论文标题
从生物学时间序列数据中发现随机动力学方程
Discovering stochastic dynamical equations from biological time series data
论文作者
论文摘要
理论研究表明,随机性可以以违反直觉的方式影响生态系统的动态。但是,在不知道管理人群或生态系统动态的方程式的情况下,很难确定随机性在实际数据集中的作用。因此,从数据集中推断管理随机方程的逆问题很重要。在这里,我们提出了一种方程发现方法,该方法将状态变量的时间序列数据作为输入,并输出随机微分方程。我们通过将随机微积分的传统方法与方程 - 发现技术结合在一起来实现这一目标。我们通过多个应用程序演示了该方法的通用性。首先,我们故意选择具有根本不同的管理方程式的各种随机模型。但是它们产生了几乎相同的稳态分布。我们表明,我们可以从单独的时间序列数据分析中精确地恢复正确的基础方程,从而准确地推断出其稳定性的结构。我们在两个现实世界数据集(鱼类学校和单细胞迁移)上演示了我们的方法 - 它们具有较大的时空尺度和动态。我们说明了该方法的各种局限性和潜在的陷阱,以及如何通过诊断措施克服它们。最后,我们通过名为Pydaddy(用于数据驱动动力学的Python库)的软件包提供了我们的开源代码。
Theoretical studies have shown that stochasticity can affect the dynamics of ecosystems in counter-intuitive ways. However, without knowing the equations governing the dynamics of populations or ecosystems, it is difficult to ascertain the role of stochasticity in real datasets. Therefore, the inverse problem of inferring the governing stochastic equations from datasets is important. Here, we present an equation discovery methodology that takes time series data of state variables as input and outputs a stochastic differential equation.
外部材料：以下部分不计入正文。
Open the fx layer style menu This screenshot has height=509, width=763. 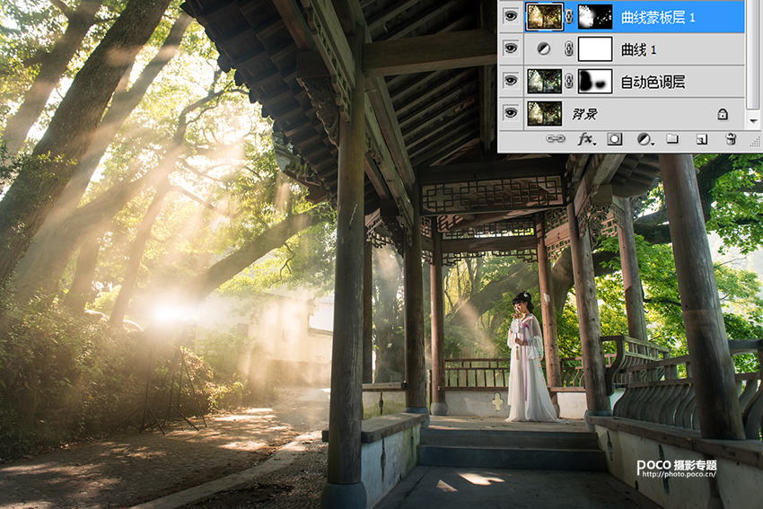coord(585,139)
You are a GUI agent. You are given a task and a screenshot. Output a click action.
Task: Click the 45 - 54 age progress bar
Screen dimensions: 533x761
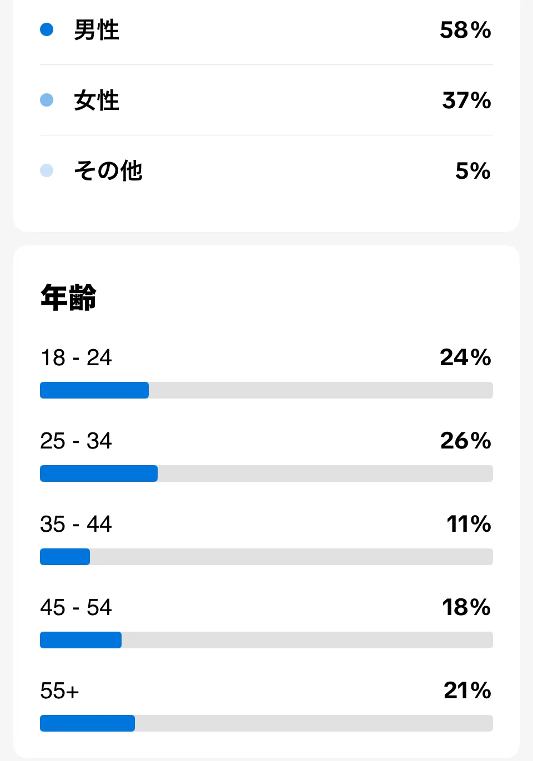(x=267, y=640)
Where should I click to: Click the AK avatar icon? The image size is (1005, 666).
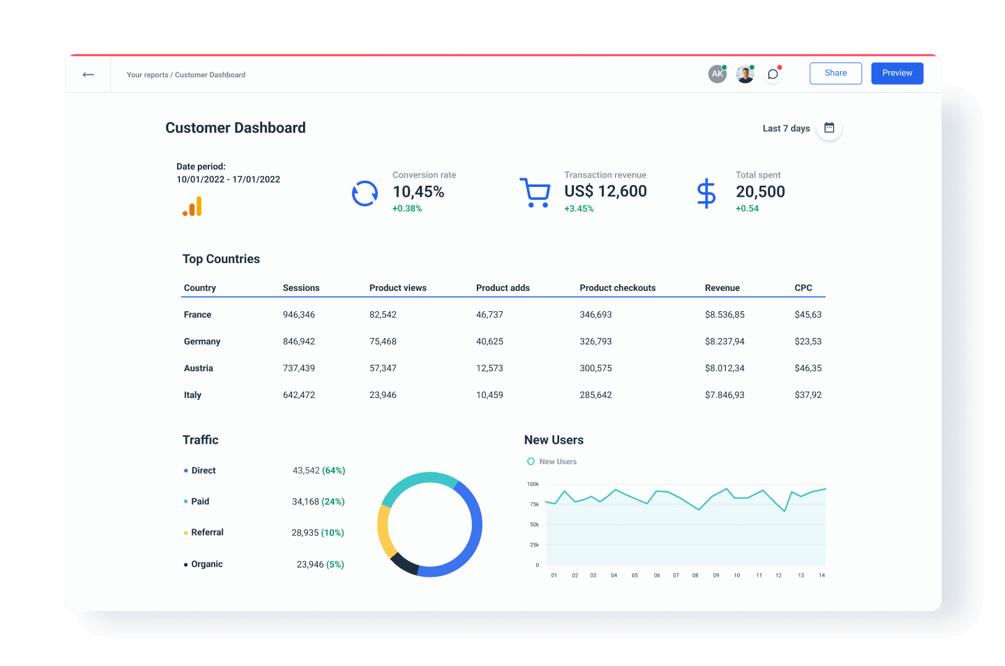717,74
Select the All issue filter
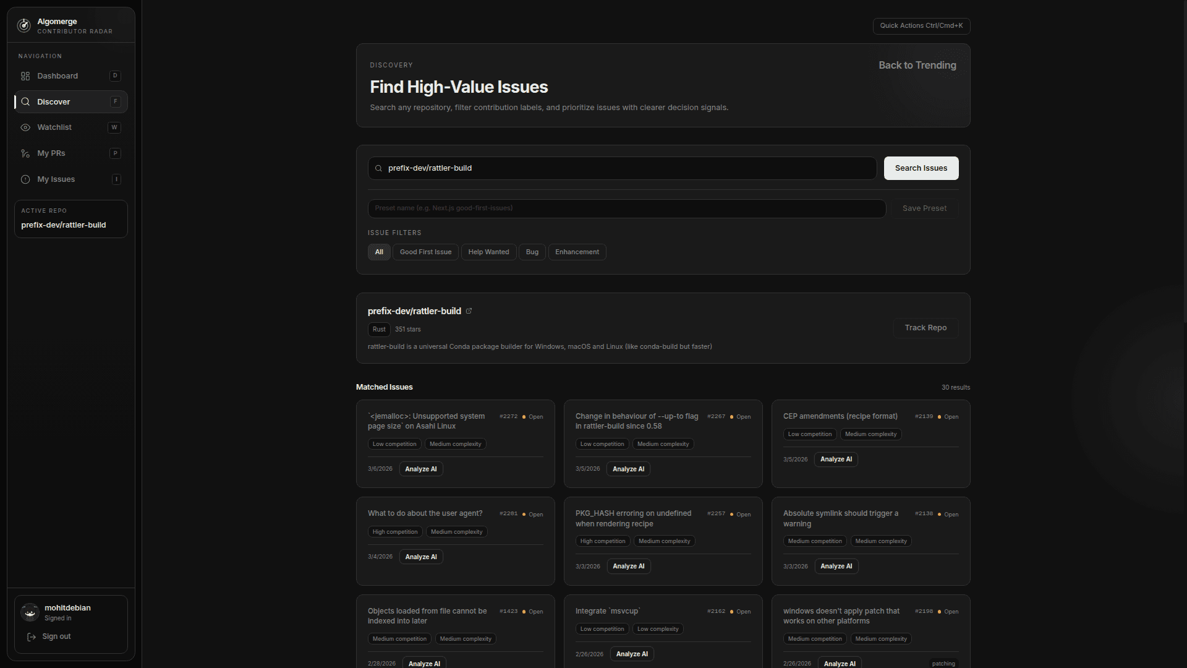Viewport: 1187px width, 668px height. 379,252
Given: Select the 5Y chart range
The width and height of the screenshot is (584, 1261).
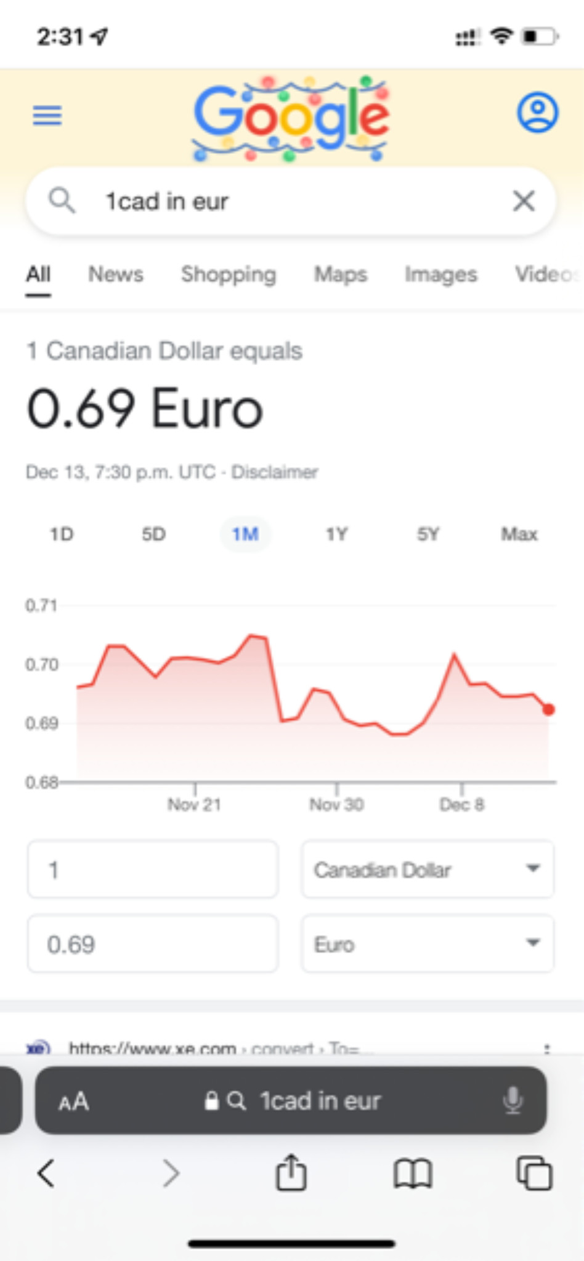Looking at the screenshot, I should [428, 534].
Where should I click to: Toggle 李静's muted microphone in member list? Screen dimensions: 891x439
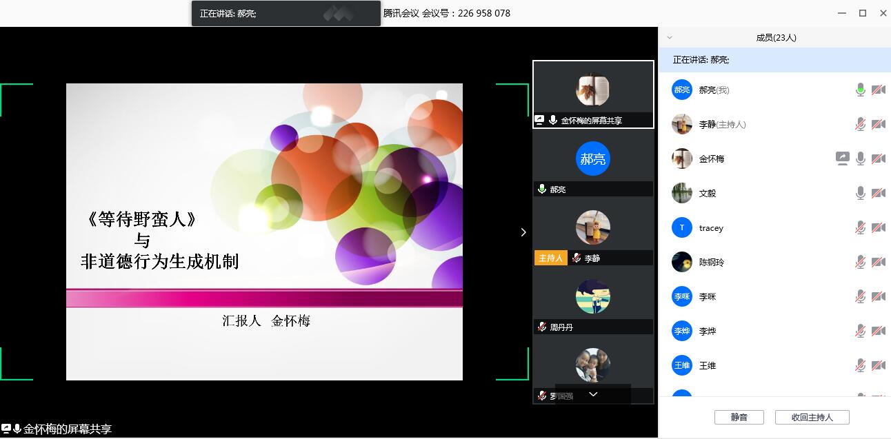[x=860, y=124]
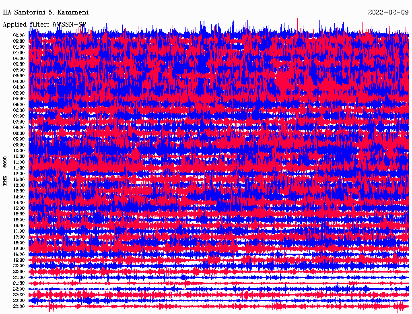Select the 11:00 time row label
Screen dimensions: 412x314
pos(19,162)
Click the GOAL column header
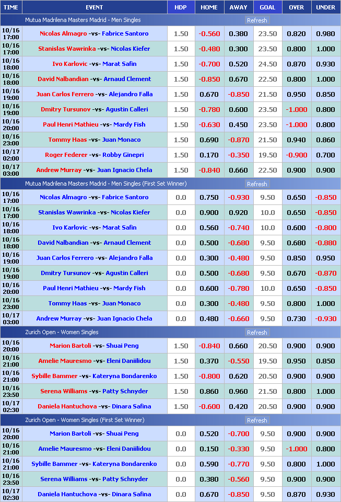Viewport: 341px width, 502px height. pos(267,7)
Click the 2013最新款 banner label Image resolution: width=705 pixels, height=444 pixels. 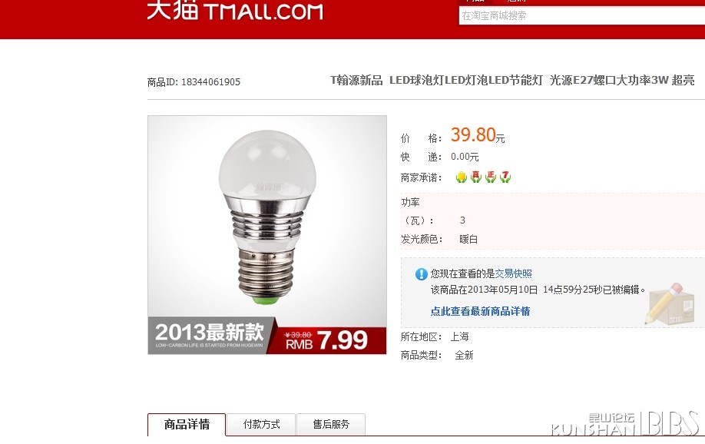pos(210,335)
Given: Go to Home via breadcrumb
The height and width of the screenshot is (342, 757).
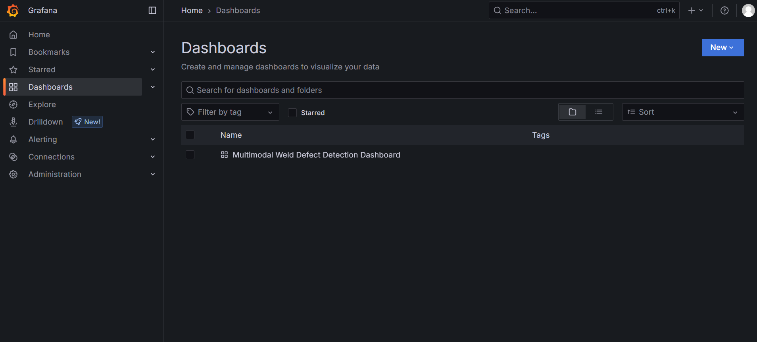Looking at the screenshot, I should point(192,10).

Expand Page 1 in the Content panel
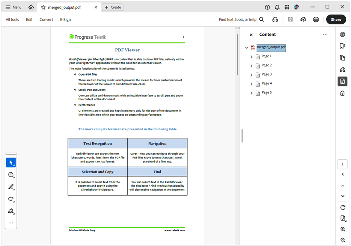click(252, 56)

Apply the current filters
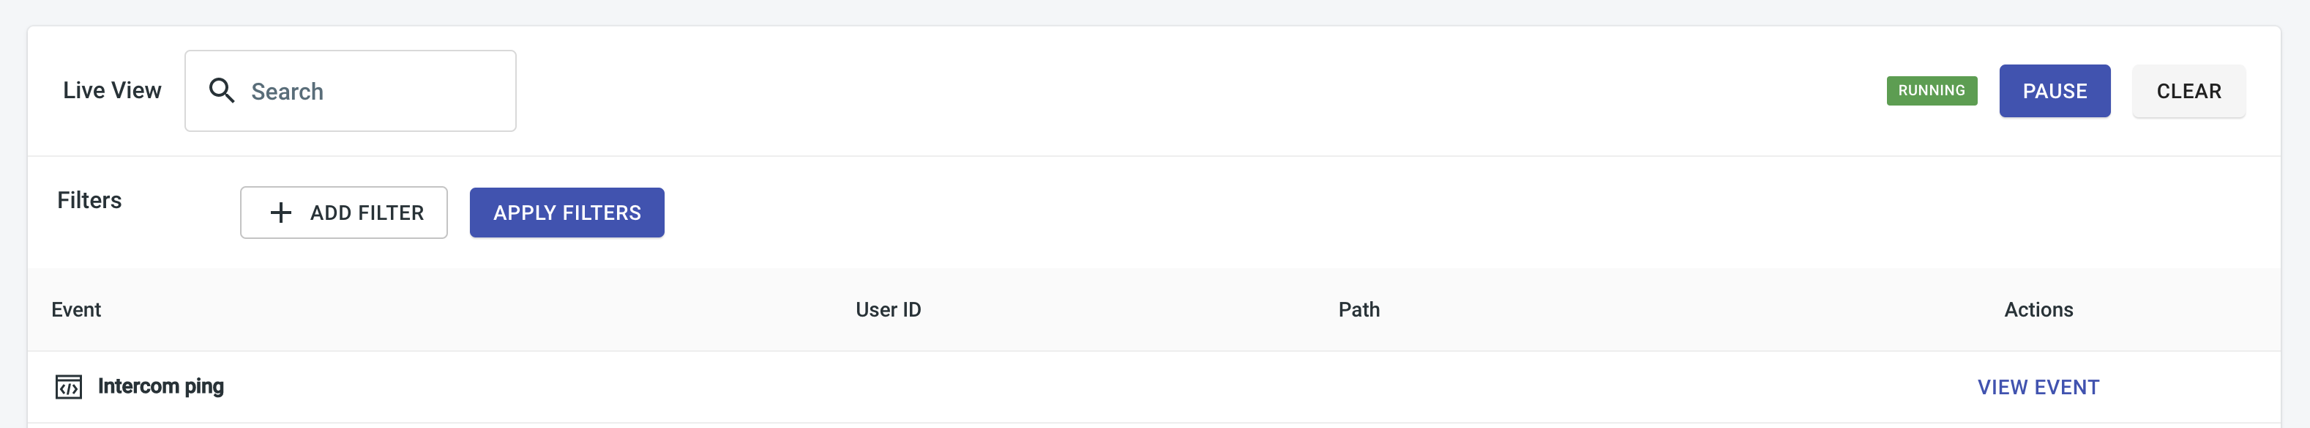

We achieve this by combining traditional approaches from stochastic calculus with the equation-discovery techniques. We demonstrate the generality of the method via several applications. First, we deliberately choose various stochastic models with fundamentally different governing equations; yet they produce nearly identical steady-state distributions. We show that we can recover the correct underlying equations, and thus infer the structure of their stability, accurately from the analysis of time series data alone. We demonstrate our method on two real-world datasets -- fish schooling and single-cell migration -- which have vastly different spatiotemporal scales and dynamics. We illustrate various limitations and potential pitfalls of the method and how to overcome them via diagnostic measures. Finally, we provide our open-source codes via a package named PyDaDDy (Python library for Data Driven Dynamics).